- Vorliegender Text
—————
# Blindleistungsregelung BHKW + PV



## elmoklemme (12 April 2021)

Hallo zusammen,

ich mühe mich jetzt schon geraume Zeit mit einer Regelung ab und bekomme es nicht ans Laufen.

Ich bekomme vom Netzbetreiber einen Sollwert für die Blindleistung einer Erzeugeranlage bestehend aus zwei BHKWs und mehreren PV Anlagen.
Als Steuerung kommt ein Wago Controller mit Codesys 2.3 zu Einsatz.
Die Anbindung zur PV läuft über einen Solarlog mit Modbus/TCP Schnittstelle, die Anbindung zu den BHKWs über Profibus.


Dazu habe ich einen PID Regler mit Kp: 0,7 und Ti: 500, Td: 0 Aufruf in einem extra Task alle 1000ms. 
Mein Problem ist ein starkes Schwingen des Istwerts und damit auch der Stellgröße (selbst wenn ich erst mal nur ein BHKW regele und die PV außer Acht lasse). 
Leider bin ich absolut kein Profi in Bezug auf Regelungen, aber soweit ich mich eingelesen habe sollten diese Parameter die Regelung schon recht langsam machen, oder?
Den Istwert lasse ich bereits über einen Tiefpass laufen, um ein wenig ruhiger zu werden. Wie bekomme ich die Regelung beruhigt?
—————
- Ausgewählte Datensätze
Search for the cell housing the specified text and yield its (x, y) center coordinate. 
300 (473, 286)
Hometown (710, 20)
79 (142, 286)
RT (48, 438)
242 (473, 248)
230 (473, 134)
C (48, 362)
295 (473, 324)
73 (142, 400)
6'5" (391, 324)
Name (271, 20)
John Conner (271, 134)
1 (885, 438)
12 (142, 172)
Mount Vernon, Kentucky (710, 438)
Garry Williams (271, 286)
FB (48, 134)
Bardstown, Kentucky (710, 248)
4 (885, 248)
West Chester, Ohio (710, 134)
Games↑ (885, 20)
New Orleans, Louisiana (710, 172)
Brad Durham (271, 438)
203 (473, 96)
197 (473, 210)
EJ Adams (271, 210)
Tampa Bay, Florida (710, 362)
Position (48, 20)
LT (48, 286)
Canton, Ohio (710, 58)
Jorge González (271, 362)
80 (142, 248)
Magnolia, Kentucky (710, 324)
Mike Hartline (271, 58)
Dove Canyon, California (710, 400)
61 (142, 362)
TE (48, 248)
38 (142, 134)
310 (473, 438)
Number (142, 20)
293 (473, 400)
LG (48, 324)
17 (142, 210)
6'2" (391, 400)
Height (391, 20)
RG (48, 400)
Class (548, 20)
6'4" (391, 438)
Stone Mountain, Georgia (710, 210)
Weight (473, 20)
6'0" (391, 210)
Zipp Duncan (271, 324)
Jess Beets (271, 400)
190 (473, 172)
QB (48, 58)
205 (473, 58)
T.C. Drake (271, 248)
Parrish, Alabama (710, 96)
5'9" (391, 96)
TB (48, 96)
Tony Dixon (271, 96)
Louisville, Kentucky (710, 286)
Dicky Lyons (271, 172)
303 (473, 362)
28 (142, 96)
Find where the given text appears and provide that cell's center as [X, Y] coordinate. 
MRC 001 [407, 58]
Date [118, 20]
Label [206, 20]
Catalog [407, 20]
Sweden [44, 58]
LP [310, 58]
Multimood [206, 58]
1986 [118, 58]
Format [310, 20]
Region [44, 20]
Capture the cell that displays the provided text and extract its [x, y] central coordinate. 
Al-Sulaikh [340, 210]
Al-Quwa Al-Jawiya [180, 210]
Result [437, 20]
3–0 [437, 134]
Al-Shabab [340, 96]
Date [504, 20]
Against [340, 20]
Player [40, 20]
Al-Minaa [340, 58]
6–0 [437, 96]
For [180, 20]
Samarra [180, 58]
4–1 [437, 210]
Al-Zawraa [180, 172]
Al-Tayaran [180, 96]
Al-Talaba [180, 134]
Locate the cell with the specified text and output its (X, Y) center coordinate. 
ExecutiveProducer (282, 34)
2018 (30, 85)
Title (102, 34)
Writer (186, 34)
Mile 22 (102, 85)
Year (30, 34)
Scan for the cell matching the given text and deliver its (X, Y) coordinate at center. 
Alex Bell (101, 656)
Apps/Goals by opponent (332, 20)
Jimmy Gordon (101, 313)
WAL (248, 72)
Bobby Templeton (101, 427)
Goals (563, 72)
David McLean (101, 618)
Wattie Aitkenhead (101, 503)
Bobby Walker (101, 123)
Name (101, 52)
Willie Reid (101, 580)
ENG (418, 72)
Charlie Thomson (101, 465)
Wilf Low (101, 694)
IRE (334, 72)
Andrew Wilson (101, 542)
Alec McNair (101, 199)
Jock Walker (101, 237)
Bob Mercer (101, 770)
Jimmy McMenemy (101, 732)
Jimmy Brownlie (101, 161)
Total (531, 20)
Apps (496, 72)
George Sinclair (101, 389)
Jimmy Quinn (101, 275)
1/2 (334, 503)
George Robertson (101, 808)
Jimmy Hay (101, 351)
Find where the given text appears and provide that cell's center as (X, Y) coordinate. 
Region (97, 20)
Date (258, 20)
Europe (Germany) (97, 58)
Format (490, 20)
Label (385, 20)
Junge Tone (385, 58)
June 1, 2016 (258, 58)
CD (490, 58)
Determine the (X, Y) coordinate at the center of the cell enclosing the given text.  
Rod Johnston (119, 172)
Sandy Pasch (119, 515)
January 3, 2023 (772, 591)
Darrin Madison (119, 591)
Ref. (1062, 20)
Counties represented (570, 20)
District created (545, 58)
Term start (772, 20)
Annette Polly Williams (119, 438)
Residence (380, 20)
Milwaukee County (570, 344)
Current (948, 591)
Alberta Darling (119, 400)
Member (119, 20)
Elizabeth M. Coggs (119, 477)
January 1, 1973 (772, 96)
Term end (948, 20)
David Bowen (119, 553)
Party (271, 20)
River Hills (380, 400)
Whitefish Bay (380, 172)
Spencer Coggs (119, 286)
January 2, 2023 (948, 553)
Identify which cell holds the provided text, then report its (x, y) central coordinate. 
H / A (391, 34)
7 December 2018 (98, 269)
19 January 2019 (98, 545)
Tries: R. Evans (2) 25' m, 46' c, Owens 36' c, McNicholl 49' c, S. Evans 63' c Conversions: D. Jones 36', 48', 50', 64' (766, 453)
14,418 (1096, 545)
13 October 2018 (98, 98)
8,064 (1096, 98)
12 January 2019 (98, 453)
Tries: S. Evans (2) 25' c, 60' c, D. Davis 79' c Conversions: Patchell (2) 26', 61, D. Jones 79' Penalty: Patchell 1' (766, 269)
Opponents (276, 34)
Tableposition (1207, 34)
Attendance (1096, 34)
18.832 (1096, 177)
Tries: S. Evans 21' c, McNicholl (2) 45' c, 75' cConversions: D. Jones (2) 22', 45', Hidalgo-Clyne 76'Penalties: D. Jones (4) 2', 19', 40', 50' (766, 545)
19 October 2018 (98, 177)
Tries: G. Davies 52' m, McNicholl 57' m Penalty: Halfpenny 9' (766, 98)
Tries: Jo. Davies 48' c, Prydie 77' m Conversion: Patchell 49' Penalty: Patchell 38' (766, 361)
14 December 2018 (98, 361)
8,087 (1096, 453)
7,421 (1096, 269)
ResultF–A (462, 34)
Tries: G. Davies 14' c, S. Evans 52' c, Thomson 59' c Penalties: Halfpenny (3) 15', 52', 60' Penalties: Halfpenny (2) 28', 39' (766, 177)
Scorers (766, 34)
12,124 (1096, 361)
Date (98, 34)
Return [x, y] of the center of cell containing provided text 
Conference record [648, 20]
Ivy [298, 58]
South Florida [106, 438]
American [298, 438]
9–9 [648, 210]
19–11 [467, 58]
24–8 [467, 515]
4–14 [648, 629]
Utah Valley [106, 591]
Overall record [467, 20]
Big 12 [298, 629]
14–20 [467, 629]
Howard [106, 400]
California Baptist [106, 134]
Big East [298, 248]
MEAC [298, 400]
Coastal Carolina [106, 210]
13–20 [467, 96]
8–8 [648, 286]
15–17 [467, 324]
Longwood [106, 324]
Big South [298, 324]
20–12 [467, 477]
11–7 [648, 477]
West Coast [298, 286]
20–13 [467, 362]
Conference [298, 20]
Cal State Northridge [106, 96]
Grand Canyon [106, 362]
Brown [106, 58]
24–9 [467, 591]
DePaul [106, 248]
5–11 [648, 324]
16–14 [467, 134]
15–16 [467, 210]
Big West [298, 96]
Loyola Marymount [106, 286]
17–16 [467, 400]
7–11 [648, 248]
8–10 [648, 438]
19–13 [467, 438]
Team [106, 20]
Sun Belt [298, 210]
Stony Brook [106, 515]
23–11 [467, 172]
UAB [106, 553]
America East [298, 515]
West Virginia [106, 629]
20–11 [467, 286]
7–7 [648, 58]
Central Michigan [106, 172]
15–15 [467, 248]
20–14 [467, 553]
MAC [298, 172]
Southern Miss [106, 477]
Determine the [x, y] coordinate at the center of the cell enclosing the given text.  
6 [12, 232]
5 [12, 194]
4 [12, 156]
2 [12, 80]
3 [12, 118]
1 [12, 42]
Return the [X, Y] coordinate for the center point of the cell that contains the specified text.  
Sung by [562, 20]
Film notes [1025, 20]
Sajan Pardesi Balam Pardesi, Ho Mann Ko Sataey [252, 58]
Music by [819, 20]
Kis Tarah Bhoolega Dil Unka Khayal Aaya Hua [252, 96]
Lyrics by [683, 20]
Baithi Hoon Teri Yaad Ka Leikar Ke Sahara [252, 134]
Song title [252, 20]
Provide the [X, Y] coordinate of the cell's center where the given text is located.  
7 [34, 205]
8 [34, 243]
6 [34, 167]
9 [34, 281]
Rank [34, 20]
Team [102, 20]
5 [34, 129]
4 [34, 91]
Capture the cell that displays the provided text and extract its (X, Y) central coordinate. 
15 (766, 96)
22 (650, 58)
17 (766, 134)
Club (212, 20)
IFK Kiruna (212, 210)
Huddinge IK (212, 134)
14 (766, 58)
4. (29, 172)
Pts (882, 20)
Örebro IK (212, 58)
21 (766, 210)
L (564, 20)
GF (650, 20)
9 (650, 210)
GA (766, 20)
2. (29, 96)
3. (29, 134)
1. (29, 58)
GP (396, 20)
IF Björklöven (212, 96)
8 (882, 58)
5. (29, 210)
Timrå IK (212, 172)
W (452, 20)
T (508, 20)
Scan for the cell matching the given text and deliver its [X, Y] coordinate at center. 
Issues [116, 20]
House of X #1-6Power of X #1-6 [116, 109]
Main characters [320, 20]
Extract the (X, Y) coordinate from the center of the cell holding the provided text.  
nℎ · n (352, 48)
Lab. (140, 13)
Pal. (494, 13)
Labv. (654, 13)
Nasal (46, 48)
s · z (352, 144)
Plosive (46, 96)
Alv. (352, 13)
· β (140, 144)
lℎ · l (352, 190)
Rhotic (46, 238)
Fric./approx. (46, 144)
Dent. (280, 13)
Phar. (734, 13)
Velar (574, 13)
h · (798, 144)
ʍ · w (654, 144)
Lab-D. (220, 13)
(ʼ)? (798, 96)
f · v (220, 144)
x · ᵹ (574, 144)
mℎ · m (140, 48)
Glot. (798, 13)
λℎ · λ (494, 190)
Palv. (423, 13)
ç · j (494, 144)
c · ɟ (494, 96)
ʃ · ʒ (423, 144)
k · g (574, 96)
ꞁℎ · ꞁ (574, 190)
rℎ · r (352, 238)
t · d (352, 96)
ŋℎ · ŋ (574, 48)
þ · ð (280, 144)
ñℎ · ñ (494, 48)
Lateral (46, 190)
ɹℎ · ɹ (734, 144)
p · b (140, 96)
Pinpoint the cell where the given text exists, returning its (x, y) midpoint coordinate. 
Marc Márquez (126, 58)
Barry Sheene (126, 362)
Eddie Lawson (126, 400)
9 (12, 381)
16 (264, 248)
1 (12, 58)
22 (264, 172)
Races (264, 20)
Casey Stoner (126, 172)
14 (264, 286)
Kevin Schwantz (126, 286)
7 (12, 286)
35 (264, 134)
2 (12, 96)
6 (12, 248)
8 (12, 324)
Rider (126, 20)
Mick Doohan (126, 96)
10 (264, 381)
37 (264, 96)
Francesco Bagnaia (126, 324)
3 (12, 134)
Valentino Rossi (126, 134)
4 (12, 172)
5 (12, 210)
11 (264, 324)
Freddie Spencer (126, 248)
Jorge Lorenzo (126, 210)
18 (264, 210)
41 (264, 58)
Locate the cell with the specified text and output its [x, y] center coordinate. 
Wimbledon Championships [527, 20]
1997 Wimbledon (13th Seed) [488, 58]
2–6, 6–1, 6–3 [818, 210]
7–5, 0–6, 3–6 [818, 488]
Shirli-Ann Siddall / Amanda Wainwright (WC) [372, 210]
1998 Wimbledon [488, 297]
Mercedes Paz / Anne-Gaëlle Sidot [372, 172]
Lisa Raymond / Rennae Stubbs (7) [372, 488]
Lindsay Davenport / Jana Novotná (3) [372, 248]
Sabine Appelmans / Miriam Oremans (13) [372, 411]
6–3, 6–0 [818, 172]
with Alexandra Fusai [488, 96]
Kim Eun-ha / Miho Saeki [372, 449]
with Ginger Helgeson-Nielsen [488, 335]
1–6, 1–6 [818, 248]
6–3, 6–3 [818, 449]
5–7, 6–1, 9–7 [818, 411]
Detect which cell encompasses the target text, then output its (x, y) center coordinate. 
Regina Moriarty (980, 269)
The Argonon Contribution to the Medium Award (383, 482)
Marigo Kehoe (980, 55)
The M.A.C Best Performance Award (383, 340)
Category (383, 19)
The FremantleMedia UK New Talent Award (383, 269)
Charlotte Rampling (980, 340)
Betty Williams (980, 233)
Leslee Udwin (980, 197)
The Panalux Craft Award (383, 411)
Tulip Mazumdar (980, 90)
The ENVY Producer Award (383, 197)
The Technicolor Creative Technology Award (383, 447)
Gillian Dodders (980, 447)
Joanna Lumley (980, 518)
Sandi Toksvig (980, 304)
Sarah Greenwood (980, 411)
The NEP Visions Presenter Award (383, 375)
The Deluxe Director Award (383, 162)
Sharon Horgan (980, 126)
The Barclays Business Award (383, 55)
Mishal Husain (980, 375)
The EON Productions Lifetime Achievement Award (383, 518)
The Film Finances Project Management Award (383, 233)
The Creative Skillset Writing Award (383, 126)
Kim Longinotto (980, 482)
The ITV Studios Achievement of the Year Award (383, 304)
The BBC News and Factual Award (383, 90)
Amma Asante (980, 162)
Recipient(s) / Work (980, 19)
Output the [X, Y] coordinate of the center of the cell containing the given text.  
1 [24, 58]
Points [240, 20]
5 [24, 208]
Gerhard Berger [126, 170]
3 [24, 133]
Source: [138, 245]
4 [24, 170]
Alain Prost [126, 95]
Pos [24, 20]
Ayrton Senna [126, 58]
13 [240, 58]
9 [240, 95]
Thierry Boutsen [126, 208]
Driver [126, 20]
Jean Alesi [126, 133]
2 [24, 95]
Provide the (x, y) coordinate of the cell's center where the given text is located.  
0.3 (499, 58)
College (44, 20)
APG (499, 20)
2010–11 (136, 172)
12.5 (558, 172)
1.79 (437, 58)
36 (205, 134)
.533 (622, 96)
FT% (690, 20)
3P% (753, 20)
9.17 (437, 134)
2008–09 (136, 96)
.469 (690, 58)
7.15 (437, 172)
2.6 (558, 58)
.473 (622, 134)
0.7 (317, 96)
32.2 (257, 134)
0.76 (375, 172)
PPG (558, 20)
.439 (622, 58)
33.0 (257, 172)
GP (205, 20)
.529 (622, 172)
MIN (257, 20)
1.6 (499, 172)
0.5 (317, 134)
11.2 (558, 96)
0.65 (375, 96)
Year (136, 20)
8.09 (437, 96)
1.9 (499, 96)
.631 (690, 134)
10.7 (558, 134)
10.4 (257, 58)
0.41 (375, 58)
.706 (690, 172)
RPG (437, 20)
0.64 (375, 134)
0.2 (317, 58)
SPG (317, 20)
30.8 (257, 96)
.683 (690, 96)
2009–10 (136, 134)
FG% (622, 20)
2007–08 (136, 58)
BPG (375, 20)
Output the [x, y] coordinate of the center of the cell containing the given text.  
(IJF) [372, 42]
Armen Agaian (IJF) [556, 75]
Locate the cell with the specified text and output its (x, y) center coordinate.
—————
- Aufgaben
A) In welchem Zeitabstand wird der PID-Regler laut dem Forenbeitrag zur Blindleistungsregelung aufgerufen?
B) Fasse den Forenbeitrag zur Blindleistungsregelung in zwei Sätzen zusammen.
C) Aktualisiere im Forenbeitrag zur Blindleistungsregelung den Abschnitt, der mit „ich mühe mich“ beginnt und bis „langsam machen, oder?“ reicht, und ersetze dabei „Profibus“ durch „Profinet“.

- Antworten je Aufgabe
A) Alle 1000 ms in einem eigenen Task.

B) Der Verfasser soll die Blindleistung einer Anlage aus zwei BHKWs und mehreren PV-Anlagen nach einem Sollwert des Netzbetreibers regeln und setzt dafür einen Wago Controller mit Codesys 2.3 und einen PID-Regler ein. Obwohl er die Parameter für recht langsam hält und den Istwert durch einen Tiefpass schickt, schwingen Istwert und Stellgröße stark, und er fragt, wie er die Regelung beruhigen kann.

C)
ich mühe mich jetzt schon geraume Zeit mit einer Regelung ab und bekomme es nicht ans Laufen.

Ich bekomme vom Netzbetreiber einen Sollwert für die Blindleistung einer Erzeugeranlage bestehend aus zwei BHKWs und mehreren PV Anlagen.
Als Steuerung kommt ein Wago Controller mit Codesys 2.3 zu Einsatz.
Die Anbindung zur PV läuft über einen Solarlog mit Modbus/TCP Schnittstelle, die Anbindung zu den BHKWs über Profinet.


Dazu habe ich einen PID Regler mit Kp: 0,7 und Ti: 500, Td: 0 Aufruf in einem extra Task alle 1000ms. 
Mein Problem ist ein starkes Schwingen des Istwerts und damit auch der Stellgröße (selbst wenn ich erst mal nur ein BHKW regele und die PV außer Acht lasse). 
Leider bin ich absolut kein Profi in Bezug auf Regelungen, aber soweit ich mich eingelesen habe sollten diese Parameter die Regelung schon recht langsam machen, oder?